▶ _TASK ITEM_
The lines to copy are those with "Puzzle" in them. Pull each one from the entries below.

▶ _AVAILABLE DATA_
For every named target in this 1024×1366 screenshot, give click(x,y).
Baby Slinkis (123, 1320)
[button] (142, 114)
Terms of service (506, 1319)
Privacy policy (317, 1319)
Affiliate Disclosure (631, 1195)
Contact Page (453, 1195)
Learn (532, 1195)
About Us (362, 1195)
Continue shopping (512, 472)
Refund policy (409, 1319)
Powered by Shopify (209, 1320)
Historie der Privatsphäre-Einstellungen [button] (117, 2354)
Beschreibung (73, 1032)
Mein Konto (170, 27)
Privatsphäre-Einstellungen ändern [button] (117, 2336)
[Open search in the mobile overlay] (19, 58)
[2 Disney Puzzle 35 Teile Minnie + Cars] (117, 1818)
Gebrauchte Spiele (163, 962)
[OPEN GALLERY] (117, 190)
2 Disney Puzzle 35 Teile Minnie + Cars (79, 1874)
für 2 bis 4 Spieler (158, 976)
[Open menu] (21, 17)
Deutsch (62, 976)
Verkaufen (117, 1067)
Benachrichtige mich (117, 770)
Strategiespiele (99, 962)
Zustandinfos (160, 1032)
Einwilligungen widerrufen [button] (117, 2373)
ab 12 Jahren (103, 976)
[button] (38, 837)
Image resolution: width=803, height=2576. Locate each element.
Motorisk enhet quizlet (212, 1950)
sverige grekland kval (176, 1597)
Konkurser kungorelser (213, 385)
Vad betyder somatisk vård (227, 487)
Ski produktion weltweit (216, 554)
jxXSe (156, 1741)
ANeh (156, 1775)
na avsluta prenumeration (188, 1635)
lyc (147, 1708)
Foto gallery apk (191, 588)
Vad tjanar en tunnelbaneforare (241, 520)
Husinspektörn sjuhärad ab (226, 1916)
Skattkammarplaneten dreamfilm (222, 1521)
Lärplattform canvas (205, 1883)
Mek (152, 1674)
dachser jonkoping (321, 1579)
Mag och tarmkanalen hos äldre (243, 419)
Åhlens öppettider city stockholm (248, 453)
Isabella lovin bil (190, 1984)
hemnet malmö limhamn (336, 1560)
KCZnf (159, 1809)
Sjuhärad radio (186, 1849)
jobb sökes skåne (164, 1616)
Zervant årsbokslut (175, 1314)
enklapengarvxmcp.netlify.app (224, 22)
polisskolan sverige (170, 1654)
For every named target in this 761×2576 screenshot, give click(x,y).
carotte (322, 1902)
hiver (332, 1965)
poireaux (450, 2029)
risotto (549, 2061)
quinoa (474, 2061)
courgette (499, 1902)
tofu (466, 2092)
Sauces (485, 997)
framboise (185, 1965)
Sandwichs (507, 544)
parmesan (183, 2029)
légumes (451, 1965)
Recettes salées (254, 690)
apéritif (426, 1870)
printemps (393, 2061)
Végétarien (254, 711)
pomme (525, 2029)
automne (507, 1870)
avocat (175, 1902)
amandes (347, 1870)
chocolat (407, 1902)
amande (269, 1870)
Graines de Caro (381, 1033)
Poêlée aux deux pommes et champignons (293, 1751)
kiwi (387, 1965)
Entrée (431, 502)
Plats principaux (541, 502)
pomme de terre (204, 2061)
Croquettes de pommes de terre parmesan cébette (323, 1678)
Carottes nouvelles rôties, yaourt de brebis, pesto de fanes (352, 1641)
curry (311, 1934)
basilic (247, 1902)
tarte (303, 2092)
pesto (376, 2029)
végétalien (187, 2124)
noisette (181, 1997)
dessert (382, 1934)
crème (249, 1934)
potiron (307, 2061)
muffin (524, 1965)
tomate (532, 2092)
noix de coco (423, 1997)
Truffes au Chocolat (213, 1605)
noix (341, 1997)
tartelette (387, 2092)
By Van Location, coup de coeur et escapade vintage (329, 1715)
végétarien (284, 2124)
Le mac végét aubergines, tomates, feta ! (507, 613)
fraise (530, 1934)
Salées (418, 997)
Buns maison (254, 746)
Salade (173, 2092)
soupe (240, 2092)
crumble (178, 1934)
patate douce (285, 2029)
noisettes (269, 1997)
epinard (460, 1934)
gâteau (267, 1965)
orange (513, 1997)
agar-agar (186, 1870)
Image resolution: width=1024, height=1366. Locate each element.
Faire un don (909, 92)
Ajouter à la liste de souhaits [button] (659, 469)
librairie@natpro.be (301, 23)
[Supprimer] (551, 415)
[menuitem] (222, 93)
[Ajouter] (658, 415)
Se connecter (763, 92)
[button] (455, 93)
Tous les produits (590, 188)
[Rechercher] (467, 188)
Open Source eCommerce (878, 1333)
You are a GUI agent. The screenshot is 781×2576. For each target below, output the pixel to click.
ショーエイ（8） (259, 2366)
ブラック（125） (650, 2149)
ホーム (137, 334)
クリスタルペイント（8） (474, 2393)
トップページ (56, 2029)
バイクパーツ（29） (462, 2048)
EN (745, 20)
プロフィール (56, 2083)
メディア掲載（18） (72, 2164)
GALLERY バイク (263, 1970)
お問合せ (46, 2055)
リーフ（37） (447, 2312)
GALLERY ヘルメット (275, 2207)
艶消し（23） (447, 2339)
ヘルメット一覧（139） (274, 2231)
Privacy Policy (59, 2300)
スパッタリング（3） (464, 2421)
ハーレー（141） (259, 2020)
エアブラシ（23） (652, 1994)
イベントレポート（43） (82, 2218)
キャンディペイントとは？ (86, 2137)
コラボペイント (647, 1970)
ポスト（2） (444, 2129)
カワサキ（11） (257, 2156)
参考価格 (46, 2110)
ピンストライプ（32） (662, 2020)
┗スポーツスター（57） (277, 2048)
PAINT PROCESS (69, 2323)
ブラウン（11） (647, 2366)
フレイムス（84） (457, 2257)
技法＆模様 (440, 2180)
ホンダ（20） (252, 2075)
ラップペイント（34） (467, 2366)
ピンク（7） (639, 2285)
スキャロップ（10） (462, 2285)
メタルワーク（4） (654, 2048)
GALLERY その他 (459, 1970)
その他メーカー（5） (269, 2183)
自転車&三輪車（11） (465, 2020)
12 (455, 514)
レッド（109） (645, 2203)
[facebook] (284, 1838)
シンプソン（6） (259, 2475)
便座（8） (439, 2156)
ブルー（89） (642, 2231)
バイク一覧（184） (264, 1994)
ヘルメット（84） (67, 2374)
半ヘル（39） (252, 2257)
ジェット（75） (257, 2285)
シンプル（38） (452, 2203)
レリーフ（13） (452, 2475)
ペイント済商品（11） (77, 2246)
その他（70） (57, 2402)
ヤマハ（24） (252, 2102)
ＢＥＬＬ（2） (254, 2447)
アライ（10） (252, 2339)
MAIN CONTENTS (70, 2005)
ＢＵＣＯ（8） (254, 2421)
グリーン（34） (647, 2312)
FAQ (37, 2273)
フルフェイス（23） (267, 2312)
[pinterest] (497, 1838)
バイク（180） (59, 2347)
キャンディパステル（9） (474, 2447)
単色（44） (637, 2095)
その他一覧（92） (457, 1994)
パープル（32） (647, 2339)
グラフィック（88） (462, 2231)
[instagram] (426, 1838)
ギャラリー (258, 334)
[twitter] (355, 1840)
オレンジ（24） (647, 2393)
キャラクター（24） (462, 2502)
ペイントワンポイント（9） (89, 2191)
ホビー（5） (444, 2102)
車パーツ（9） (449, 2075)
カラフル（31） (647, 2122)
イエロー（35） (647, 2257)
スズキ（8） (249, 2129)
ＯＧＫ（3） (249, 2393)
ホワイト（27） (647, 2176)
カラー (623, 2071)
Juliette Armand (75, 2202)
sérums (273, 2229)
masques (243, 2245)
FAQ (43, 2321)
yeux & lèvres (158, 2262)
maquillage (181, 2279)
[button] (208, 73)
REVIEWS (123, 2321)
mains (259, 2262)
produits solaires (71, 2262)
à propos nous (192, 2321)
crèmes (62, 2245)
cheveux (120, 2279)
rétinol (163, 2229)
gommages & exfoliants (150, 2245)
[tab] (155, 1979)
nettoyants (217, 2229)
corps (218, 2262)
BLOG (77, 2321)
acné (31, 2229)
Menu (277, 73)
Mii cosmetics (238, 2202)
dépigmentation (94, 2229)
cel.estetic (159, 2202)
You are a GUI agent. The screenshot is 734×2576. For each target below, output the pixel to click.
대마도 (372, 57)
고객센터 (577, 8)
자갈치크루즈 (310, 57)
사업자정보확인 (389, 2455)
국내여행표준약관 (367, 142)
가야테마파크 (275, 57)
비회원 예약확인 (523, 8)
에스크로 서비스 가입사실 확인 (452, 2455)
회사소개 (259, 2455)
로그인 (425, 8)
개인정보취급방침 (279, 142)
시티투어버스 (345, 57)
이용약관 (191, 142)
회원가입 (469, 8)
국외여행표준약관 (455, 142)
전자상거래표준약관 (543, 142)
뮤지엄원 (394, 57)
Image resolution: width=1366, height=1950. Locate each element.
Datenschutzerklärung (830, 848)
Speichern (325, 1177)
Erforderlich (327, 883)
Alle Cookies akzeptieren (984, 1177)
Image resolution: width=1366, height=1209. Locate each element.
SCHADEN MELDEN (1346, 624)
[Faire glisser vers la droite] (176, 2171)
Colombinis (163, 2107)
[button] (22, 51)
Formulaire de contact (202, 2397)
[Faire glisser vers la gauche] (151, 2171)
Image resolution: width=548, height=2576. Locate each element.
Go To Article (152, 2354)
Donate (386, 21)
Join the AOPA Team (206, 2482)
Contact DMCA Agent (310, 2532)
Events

▶ _RESPONSE BOX_
[2 Disney Puzzle 35 Teile Minnie + Cars] (117, 1818)
2 Disney Puzzle 35 Teile Minnie + Cars (79, 1874)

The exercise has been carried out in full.